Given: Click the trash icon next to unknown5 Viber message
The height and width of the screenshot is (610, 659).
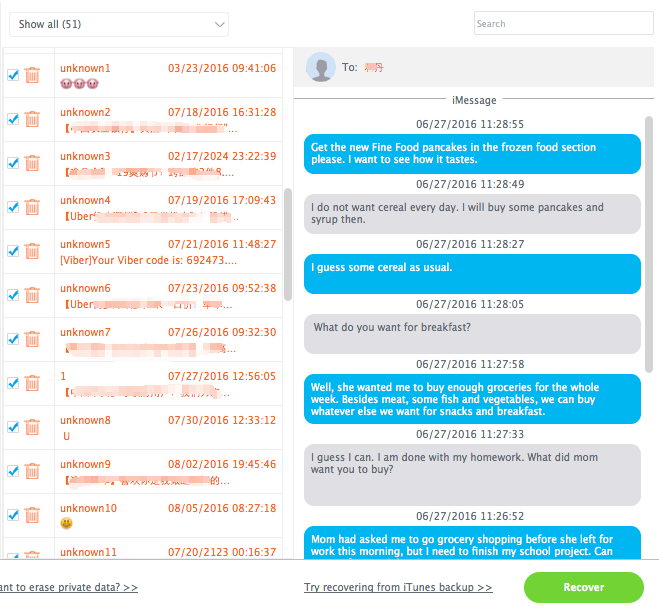Looking at the screenshot, I should point(32,251).
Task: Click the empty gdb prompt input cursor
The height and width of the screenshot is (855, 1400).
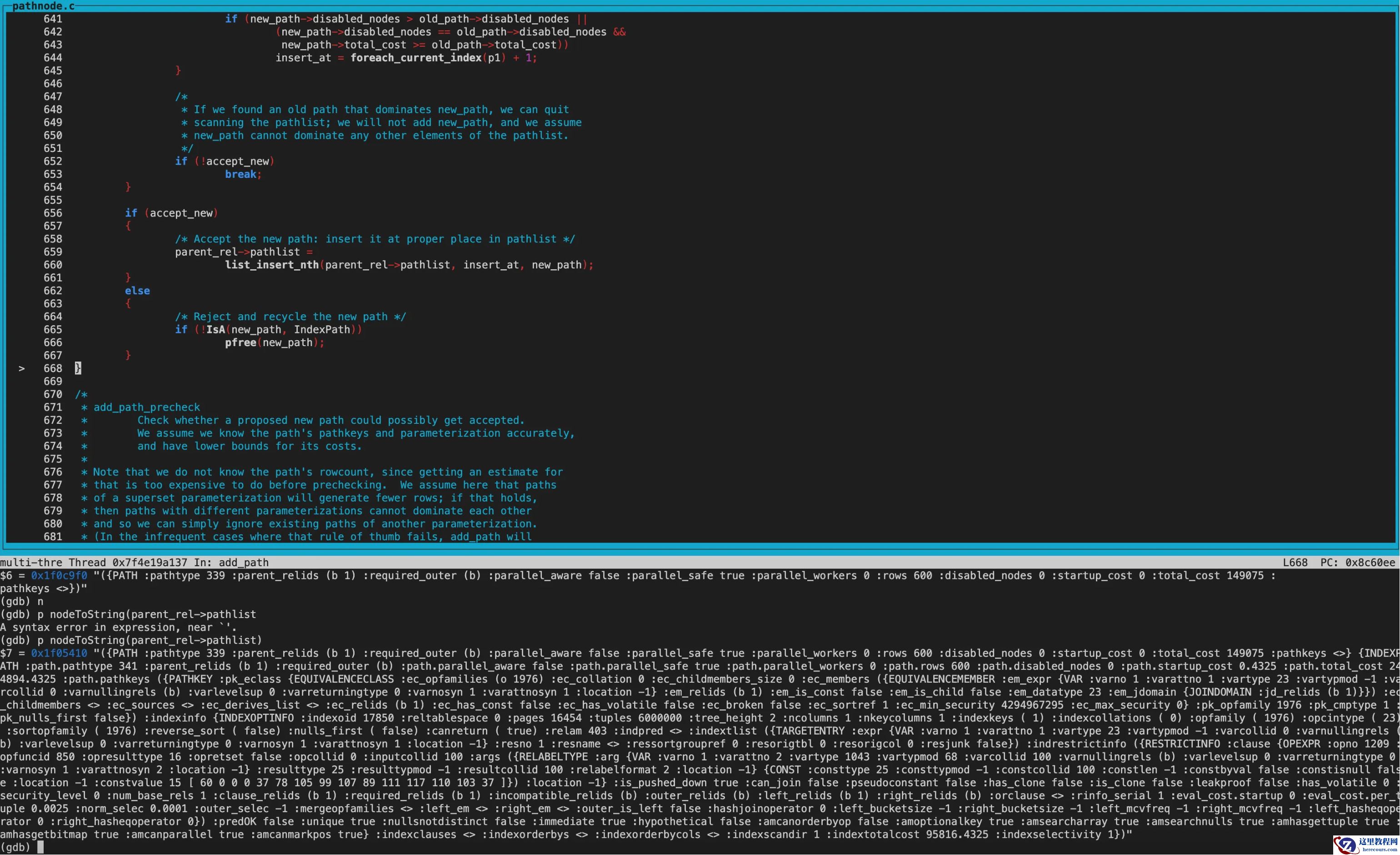Action: [40, 847]
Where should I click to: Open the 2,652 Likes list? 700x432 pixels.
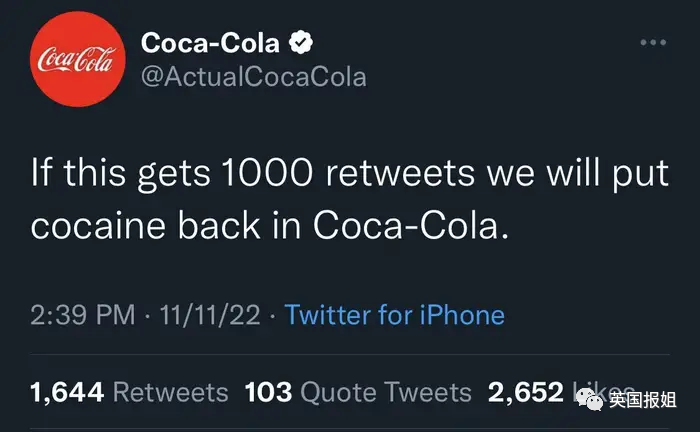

• • •

* **Directions**: Please copy every line of the records above word for word, leaving out the pictures.

* **Answer to the exercise**:
Given: Click the trash icon next to unknown5 Viber message
The height and width of the screenshot is (610, 659).
Looking at the screenshot, I should point(32,251).
Task: Click the empty gdb prompt input cursor
The height and width of the screenshot is (855, 1400).
Action: [40, 847]
Where should I click to: Open the 2,652 Likes list? 700x432 pixels.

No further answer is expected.